An application sends POST /rooms/:code/v1/responses or POST /rooms/:code/v1/chat/completions.
The hub resolves routing by participant ID, model:<name>, or *.
The hub forwards the request through the participant tunnel.
The participant runtime forwards it to the real provider endpoint.
The runtime streams the provider response back through the tunnel.
The hub returns the response to the application client.

Why This Split Exists

HTTP for apps

standard OpenAI-compatible interface
works with existing SDKs and tools
easy to debug with normal HTTP tooling

WebSocket for participant transport

lets providers stay on localhost
keeps provider credentials on the participant runtime
avoids asking participants to publish network endpoints just to join a room

SSE for observability

one-way room event stream is enough for monitoring
powers the TUI and operational clients
keeps operational visibility separate from inference transport

Routing Rules

The model field controls participant selection:

Value	Behavior
`*` or `any`	random available participant
`model:<name>`	first available participant matching that model
`<participant-id>`	specific participant

A participant is available only when:

its tunnel is connected
it is not offline
it is not already handling another request

Tunnel Protocol

The tunnel is a WebSocket between the hub and the participant runtime. Messages are JSON objects with a type field.

Server → participant:

tunnel.request — a forwarded inference request.
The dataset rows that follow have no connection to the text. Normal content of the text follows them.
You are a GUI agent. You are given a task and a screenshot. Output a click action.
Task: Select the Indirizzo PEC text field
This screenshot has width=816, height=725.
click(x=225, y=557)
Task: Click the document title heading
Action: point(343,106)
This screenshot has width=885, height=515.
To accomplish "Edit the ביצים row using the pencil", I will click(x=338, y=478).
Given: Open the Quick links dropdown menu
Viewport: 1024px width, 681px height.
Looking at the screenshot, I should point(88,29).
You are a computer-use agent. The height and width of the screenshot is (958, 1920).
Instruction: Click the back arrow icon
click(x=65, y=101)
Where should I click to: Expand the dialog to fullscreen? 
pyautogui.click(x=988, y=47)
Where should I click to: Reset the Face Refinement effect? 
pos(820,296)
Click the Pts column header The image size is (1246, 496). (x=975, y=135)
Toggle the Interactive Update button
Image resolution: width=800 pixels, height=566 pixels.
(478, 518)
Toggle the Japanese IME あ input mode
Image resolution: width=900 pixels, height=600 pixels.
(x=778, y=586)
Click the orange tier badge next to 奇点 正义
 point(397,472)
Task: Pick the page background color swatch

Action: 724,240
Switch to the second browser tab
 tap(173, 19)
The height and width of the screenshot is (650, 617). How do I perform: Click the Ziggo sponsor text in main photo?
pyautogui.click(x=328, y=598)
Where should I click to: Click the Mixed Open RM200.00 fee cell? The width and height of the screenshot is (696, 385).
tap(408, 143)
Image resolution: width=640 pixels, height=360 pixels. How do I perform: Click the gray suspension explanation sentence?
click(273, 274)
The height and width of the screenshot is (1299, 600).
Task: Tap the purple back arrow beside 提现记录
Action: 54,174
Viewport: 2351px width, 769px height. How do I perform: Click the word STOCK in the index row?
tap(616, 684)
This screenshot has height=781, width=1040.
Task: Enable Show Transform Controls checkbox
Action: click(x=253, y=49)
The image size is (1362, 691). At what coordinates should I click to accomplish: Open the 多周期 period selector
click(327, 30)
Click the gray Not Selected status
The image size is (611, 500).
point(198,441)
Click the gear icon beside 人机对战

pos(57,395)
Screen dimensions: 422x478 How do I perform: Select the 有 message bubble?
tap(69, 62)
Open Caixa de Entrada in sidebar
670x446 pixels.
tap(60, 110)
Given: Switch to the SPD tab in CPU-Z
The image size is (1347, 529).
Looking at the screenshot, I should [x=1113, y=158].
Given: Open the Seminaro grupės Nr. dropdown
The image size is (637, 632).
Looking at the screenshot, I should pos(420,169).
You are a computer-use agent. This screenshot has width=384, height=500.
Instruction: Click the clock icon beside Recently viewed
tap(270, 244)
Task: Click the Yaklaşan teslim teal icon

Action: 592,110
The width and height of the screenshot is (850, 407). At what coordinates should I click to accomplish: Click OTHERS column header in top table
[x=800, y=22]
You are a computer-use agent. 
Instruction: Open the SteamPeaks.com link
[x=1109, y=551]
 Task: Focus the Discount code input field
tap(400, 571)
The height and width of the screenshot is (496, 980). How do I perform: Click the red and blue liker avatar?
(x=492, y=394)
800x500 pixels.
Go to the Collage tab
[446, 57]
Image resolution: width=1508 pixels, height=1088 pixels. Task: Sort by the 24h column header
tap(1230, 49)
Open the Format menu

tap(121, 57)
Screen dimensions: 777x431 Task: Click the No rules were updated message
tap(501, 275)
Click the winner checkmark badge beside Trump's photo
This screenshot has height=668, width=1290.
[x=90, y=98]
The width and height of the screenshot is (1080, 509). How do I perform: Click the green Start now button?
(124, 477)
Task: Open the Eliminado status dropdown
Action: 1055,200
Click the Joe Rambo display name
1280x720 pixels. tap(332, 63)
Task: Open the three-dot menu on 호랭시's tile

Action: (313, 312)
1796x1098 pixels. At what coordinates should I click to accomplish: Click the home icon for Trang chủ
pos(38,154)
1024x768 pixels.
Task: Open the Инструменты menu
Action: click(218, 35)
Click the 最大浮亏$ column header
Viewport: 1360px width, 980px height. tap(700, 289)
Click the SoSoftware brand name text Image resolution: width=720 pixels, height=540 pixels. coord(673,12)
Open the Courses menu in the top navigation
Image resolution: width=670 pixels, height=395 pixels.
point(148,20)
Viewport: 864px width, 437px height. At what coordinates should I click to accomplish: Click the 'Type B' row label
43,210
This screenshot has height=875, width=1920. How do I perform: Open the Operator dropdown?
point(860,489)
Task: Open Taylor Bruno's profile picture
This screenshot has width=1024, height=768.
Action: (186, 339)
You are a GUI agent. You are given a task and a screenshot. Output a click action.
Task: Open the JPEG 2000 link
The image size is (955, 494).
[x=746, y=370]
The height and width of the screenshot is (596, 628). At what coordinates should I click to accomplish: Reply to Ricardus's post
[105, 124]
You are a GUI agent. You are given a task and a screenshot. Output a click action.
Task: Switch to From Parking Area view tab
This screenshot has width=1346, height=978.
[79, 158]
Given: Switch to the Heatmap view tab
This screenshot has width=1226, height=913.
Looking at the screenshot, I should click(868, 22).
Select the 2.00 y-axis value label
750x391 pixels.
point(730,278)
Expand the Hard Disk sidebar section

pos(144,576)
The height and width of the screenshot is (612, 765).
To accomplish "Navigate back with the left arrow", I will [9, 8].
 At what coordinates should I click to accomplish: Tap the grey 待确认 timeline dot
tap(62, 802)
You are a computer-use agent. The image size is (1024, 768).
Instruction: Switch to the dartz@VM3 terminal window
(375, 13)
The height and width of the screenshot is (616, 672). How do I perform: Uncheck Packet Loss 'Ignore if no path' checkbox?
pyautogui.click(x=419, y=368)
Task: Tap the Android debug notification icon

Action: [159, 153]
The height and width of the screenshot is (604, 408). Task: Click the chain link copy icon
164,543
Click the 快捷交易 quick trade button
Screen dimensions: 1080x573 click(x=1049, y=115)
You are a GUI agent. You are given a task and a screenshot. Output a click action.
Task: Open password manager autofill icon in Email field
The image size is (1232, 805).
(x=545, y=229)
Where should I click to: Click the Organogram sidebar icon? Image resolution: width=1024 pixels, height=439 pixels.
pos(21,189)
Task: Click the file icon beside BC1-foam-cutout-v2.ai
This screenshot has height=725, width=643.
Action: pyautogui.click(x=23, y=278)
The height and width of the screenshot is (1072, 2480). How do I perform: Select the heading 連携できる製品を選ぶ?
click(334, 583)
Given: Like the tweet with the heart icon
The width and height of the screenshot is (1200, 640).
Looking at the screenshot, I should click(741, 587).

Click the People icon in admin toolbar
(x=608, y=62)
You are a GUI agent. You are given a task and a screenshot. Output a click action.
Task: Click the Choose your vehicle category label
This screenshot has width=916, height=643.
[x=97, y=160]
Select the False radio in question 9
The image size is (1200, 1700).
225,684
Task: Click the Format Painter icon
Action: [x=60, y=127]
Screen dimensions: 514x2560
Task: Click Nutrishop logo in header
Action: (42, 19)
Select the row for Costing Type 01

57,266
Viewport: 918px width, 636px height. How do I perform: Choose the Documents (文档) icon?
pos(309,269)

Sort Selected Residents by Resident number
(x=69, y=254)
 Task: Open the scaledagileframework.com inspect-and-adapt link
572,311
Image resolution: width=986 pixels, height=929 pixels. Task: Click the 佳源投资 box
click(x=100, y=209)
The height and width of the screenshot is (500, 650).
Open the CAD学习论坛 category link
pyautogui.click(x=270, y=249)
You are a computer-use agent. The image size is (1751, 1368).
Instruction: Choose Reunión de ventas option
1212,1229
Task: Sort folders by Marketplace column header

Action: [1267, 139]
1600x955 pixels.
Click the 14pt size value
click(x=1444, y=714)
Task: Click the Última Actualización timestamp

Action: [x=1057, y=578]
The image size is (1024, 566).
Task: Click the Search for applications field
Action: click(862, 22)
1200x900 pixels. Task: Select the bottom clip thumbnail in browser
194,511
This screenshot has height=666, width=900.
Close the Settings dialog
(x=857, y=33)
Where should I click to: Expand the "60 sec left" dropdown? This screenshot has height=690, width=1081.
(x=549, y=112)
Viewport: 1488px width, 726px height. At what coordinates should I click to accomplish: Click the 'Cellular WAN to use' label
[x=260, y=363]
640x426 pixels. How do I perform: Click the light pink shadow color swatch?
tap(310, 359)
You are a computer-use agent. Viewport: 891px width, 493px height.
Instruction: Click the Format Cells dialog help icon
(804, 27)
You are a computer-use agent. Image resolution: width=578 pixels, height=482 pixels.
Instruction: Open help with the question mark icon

Includes requestId, HTTP method, path, headers, body, and a stream flag.
tunnel.pong — reply to a participant ping.

Participant → server:

tunnel.response.start — response headers and HTTP status for requestId.
tunnel.response.chunk — one streamed body chunk for requestId.
tunnel.response.end — the response body is complete.
tunnel.response.error — the participant runtime failed to produce a response; includes a stage label and a human-readable message.
tunnel.ping — keepalive from the participant.

See packages/core/src/tunnel-protocol.ts for the authoritative schemas.

Protocol Adaptation (Responses ↔ Chat Completions)

The default protocol is Responses. Chat Completions remains available for compatibility.

When the client and the participant do not speak the same surface natively, the hub adapts between them. Two practical consequences:

a client using Responses can reach a participant that only exposes Chat Completions, and vice versa
the adapter focuses on the message-level contract; stateful Responses features such as previous_response_id, store, and background may be limited or unsupported when the underlying participant is a Chat Completions endpoint

New integrations should prefer Responses. Fall back to Chat Completions only when you need explicit compatibility with an existing tool.

Health Timings

Two constants drive liveness, both defined in packages/core/src/types.ts:

HEALTH_CHECK_INTERVAL = 10_000 ms — cadence for participant heartbeats and for tunnel pings.
PARTICIPANT_TIMEOUT = 30_000 ms — after this window without a heartbeat, the hub marks the participant offline. The tunnel uses the same window before closing a silent connection.

If you build a custom participant runtime, match these windows. createParticipantSession() does it for you.

Observability

The hub emits:

llm.request
llm.complete
llm.error

llm.complete includes baseline metrics such as:

ttftMs
durationMs
inputTokens
outputTokens
totalTokens
tokensPerSecond

What Gambi Does Not Do

it does not host the models itself
it does not add built-in authentication to the hub
it does not try to be an agent orchestrator yet

The future gambi agents direction builds above this transport layer rather than replacing it.